Women have to be brave every day just to survive. Now I am old and I know my time is nearly finished, I have time to remember when I flew like a bird over the tree tops and in and out of clouds. I was happy for a while. An English woman wants to interview me for a radio programme, she said that she had read how brave the Russian women pilots were and that we were the only women to fly in combat during the War. I was not sure if it would be safe for me and my family if I agreed to this interview, I do not trust the new way of thinking, I do not know how to trust. They took my life away from me but I would like to know what happened to the other women pilots. Galina spends all her time in her dacha these days and when she telephones me she wants only to talk about how brave we were but I am tired, I must rest. I recalled the conversation that I had with Galina.
‘The English woman has been in contact and she wants to come and meet us.’
There was a silence and I could hear the hum of the heating as it gurgled through the pipes.
‘What do you think Galina, should we meet up with her?’

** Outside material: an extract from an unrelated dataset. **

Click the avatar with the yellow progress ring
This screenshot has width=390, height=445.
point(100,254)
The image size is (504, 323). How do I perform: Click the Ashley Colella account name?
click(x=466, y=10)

‘It is you she wants to talk to.’
‘I thought we could suggest that she could speak to us both.’
‘This free speech is not for all of us Elena.’
‘You have travelled, you have spoken to the Americans and met women from other countries.’
‘It was in private, it was not printed in newspapers or broadcast on radios, worse, on television.’
‘We were brave once, we were not afraid then to fight for our country, we have to brave for our daughters, for all the young women who have a different fight on their hands.’
The telephone conversation was not going as well as I had expected, I could feel a tightness across my chest, the foul taste of fear was in my mouth. After I put the phone down I thought I am not going to keep silent, I am going to tell them how they used us and then abandoned us. The women of Russia will stand.

Galina sent me a letter to say that she would be visiting Moscow and would like to meet up with me but not in the apartment. She suggested the Café Margarita and I agreed. I had written to her telling her about my visit from the man from the authorities and to tell her to be careful what she said on the telephone. I am now wondering if I can trust Galina; I will go; I will speak to her. I have heard from the English woman again; she is coming to Moscow in October before it gets too cold. She told me that she has an assignment to interview women pilots from America and England and that there is now a lot more interest in the roles that women played during the second world war. It is known that Russian women played an important role in the air force and took part in bombing raids something that did not happen in other countries.
Galina arrived on time wearing a slim fitting black coat with a soft fur trim. She stood erect and still as she waited for the waiter to approach her. He pointed towards me and she waved a leather clad hand and smiled in my direction. She then spoke to him and he led her between the tables and chairs to where I was sitting.
She bent and kissed me on both cheeks before settling herself into the chair opposite.